──────── Records provided

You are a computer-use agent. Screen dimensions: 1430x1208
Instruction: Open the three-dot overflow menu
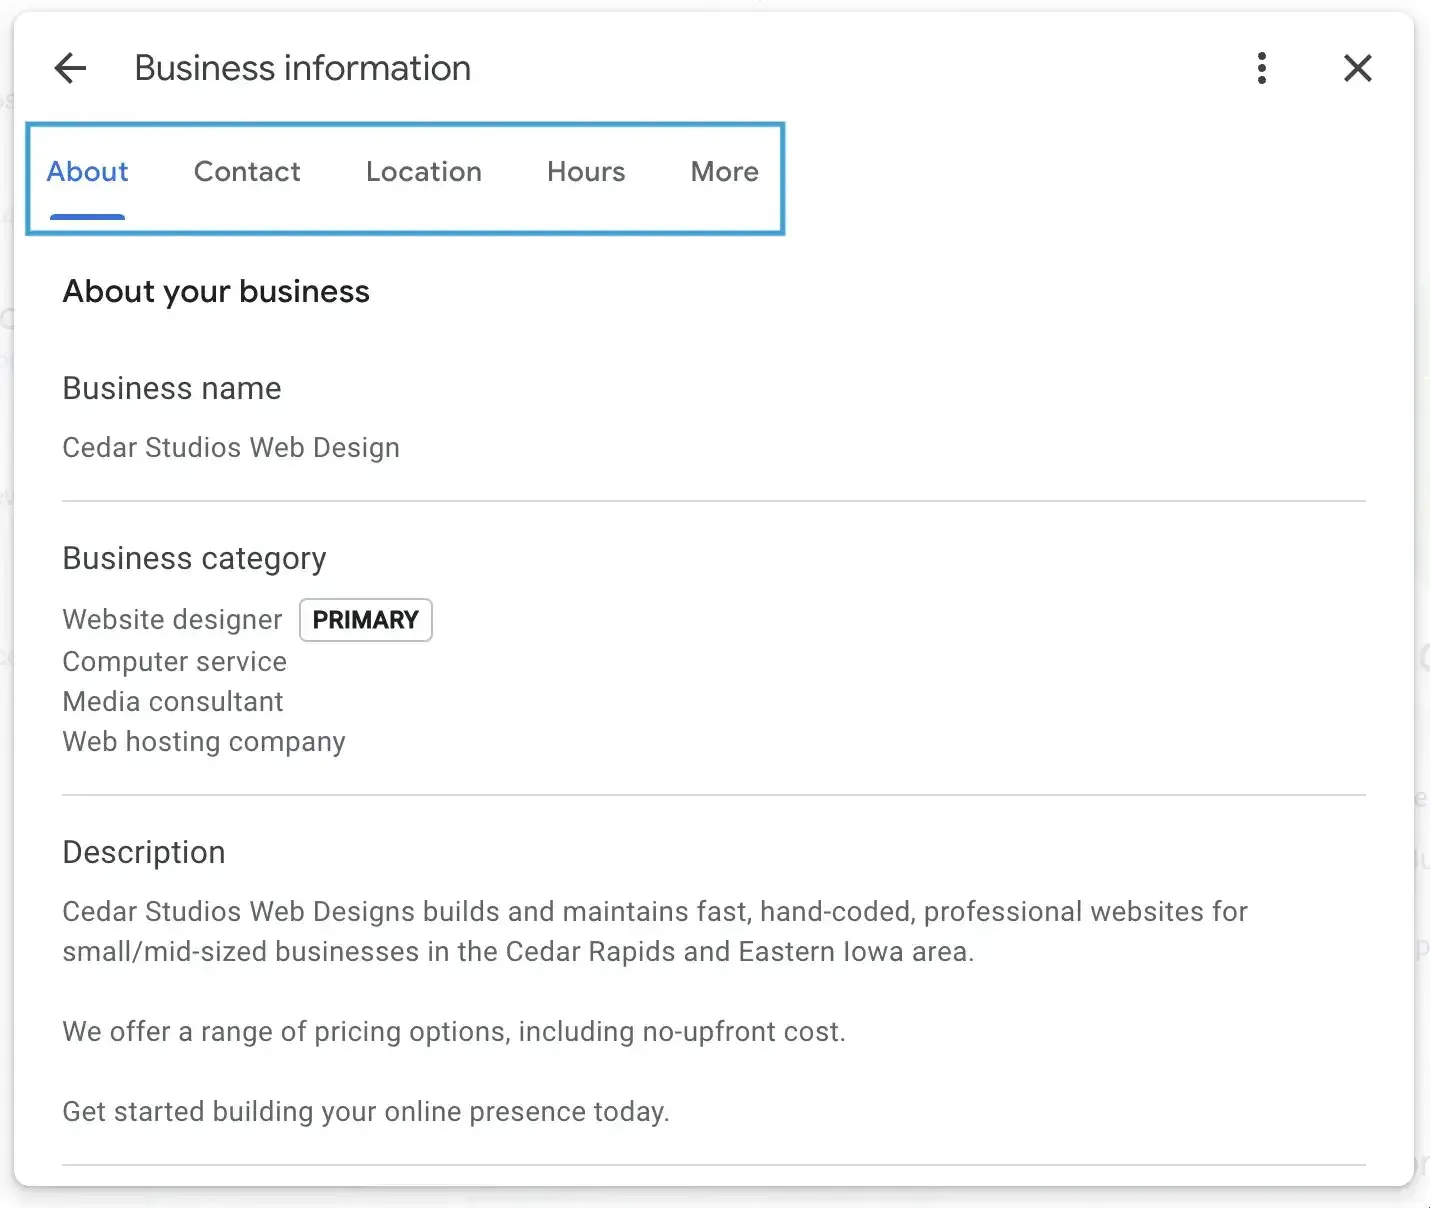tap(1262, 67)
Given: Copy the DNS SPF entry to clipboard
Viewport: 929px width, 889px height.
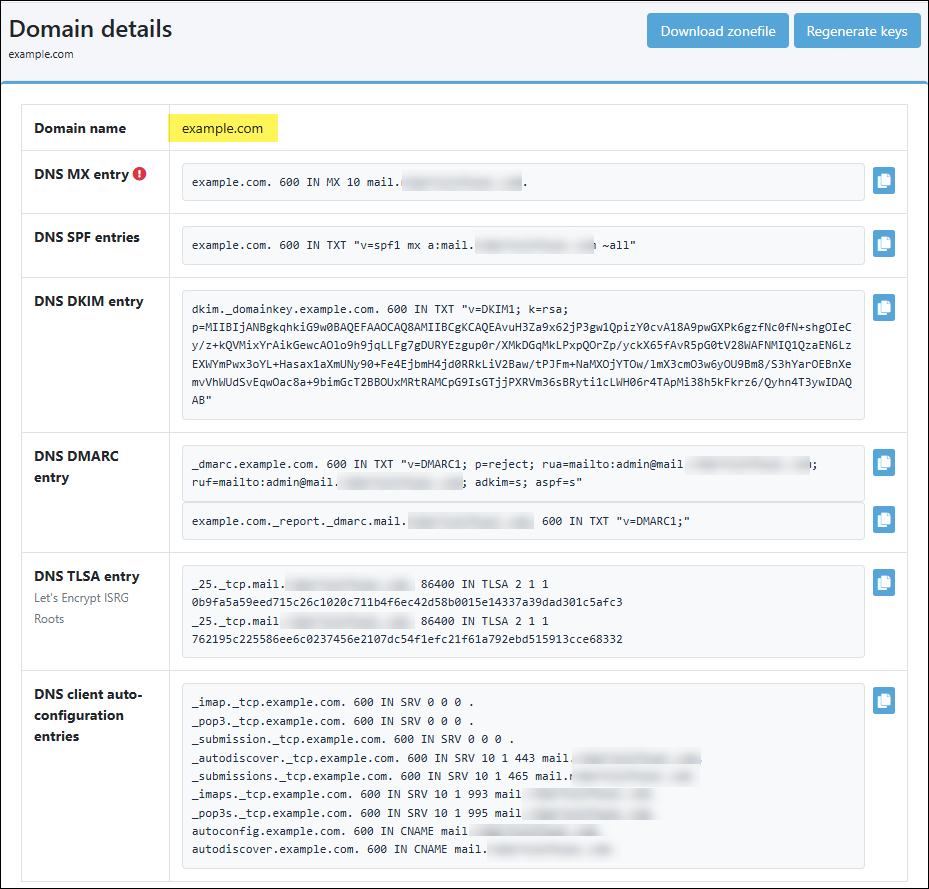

────────────────

▶ Exercise prompt:
Before duplicating, set the pictures aside; then output exactly the lines from the one with "Given: Copy the DNS SPF entry to clipboard" through the end of the records, and only those.

▶ Answer space:
Given: Copy the DNS SPF entry to clipboard
Viewport: 929px width, 889px height.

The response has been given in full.